Helena must reapply every four years to retain its standing with the Mountain Bicycling Association and can reapply every two years if it has new amenities that can increase its score and ranking.

Park City, Utah, is the association’s only gold-level community.

The mountain biking trails here haven’t been widely known, Doyle said, but coming to the community left him with no doubt of the opportunities that exist.

Living six blocks from a trailhead, he asked, “Where else in the country do you have that?”

Other Helena honors

The recent national acknowledgement of Helena’s amenities leads Doyle to conclude, “Everything’s coming together for Helena right now.”

The bronze award from the Mountain Bicycling Association comes on the heels of two other recent honors for Helena.

Rand McNally gave the city its Best of the Road award for geocaching, which is a new category.

Geocaching is kind of a game of hide and seek.
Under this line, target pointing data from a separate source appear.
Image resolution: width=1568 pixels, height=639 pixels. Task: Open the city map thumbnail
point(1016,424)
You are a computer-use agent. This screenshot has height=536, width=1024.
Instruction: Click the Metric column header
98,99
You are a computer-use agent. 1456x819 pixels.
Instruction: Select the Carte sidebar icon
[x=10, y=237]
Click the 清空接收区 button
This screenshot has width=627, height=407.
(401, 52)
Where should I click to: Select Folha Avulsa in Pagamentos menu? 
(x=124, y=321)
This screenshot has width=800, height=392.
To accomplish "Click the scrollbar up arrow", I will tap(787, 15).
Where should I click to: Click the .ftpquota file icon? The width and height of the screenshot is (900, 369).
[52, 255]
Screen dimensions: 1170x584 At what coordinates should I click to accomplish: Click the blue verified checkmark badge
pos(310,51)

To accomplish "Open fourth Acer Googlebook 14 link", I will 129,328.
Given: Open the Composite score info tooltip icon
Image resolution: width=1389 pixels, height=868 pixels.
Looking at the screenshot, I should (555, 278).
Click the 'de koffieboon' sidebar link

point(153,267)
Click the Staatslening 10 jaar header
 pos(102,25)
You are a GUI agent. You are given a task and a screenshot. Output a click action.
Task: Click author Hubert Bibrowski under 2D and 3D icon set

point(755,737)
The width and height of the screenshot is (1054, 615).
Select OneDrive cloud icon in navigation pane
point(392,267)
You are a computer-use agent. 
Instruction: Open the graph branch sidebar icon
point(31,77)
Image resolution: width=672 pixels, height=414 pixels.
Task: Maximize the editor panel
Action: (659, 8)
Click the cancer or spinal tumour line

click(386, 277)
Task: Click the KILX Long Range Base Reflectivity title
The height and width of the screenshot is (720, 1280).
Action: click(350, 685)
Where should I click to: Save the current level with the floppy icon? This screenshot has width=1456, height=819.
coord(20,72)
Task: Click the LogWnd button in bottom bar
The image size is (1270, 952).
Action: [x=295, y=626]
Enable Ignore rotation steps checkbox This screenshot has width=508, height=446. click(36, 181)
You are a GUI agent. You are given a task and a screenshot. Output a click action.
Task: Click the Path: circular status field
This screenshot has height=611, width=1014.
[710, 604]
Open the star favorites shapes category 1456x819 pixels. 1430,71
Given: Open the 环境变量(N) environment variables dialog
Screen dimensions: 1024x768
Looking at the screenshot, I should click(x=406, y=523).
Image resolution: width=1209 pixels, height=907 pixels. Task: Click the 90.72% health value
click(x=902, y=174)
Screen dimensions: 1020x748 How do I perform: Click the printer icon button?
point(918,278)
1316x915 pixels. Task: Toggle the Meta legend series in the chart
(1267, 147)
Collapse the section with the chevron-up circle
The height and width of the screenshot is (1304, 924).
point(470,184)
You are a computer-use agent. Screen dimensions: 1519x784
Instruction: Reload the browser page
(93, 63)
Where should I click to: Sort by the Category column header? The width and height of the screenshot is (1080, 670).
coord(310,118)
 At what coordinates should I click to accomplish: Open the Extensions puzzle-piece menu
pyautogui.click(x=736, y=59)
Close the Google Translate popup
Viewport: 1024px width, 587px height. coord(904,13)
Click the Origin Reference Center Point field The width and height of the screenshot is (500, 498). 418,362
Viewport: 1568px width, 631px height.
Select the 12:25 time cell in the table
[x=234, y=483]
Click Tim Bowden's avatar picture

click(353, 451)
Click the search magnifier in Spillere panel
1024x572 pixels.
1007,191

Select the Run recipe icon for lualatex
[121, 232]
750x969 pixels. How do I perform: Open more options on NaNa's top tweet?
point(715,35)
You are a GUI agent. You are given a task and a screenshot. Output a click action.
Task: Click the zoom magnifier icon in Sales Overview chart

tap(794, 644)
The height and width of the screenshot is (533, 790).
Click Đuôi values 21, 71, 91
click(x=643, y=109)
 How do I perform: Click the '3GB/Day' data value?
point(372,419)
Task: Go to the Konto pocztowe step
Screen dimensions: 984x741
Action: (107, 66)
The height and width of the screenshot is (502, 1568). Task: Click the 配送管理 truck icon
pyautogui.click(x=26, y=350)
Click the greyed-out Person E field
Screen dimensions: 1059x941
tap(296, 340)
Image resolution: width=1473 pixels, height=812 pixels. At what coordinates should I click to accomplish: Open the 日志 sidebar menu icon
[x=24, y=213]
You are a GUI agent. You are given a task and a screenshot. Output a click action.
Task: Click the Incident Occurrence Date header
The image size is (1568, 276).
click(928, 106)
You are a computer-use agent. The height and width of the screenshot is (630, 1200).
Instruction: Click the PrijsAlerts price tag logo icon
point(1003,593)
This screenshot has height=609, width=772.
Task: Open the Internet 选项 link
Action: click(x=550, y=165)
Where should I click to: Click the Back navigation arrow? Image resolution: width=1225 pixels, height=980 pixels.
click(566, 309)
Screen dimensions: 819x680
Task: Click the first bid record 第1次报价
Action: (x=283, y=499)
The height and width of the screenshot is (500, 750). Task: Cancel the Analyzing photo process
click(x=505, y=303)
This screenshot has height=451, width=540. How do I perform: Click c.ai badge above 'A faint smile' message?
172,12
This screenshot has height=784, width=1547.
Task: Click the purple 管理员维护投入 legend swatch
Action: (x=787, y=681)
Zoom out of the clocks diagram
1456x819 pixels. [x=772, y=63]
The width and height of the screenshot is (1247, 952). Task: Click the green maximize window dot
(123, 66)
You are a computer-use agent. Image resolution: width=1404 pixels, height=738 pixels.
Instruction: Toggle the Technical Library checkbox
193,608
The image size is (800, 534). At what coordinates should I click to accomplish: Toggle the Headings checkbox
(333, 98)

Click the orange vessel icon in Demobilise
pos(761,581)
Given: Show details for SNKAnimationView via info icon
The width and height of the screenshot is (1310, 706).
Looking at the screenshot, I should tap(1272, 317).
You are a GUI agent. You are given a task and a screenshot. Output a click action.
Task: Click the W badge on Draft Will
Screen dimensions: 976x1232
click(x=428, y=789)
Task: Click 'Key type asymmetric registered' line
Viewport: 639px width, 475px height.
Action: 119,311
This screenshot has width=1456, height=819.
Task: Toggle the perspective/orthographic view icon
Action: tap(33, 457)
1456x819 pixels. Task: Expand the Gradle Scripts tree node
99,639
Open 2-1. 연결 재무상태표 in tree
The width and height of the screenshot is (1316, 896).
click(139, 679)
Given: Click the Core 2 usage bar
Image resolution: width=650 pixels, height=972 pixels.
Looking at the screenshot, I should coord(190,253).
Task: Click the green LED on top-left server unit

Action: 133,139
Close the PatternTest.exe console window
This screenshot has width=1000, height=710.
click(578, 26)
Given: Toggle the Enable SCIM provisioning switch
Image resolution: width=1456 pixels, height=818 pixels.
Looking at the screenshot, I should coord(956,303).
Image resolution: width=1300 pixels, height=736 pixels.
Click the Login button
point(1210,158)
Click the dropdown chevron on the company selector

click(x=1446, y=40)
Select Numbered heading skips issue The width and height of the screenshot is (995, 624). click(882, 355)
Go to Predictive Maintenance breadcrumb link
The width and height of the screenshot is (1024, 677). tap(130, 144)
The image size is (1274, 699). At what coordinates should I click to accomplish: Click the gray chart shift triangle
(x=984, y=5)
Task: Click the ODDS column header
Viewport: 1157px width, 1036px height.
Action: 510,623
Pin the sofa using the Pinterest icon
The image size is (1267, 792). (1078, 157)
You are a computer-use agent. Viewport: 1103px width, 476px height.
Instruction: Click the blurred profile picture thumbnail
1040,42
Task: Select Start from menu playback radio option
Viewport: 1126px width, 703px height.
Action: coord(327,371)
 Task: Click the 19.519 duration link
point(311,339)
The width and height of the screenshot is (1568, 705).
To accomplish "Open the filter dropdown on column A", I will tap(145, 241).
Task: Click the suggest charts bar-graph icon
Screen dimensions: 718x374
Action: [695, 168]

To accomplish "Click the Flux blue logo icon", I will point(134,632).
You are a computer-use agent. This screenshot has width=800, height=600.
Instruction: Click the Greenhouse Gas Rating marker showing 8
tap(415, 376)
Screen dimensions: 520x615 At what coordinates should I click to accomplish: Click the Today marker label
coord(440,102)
Caches, which can be small handsized containers or metal boxes about the size of a shoebox, are hidden and people use GPS devices or smartphones with global positioning system technology try to find those caches.

A cache can be little more than a logbook, pencil, a few trinkets for people to take with them as a souvenir and then leave behind something for the next person to find.

“Geocaches on the Helena GeoTour are so rewarding that even locals swear they learn new things about their town,” the Rand McNally website noted in its praise of Helena from among five finalists.

Helena was also recently notified that it made Livability.com’s list of top 100 places to live in 2014.

According to the website, www.livability.com/top-100-best-places-to-live, Helena came in at 95.

Commute time to work, health care, social and civic capital — which is how people interact with their community — all played in Helena’s favor as did education, housing and proximity to an airport.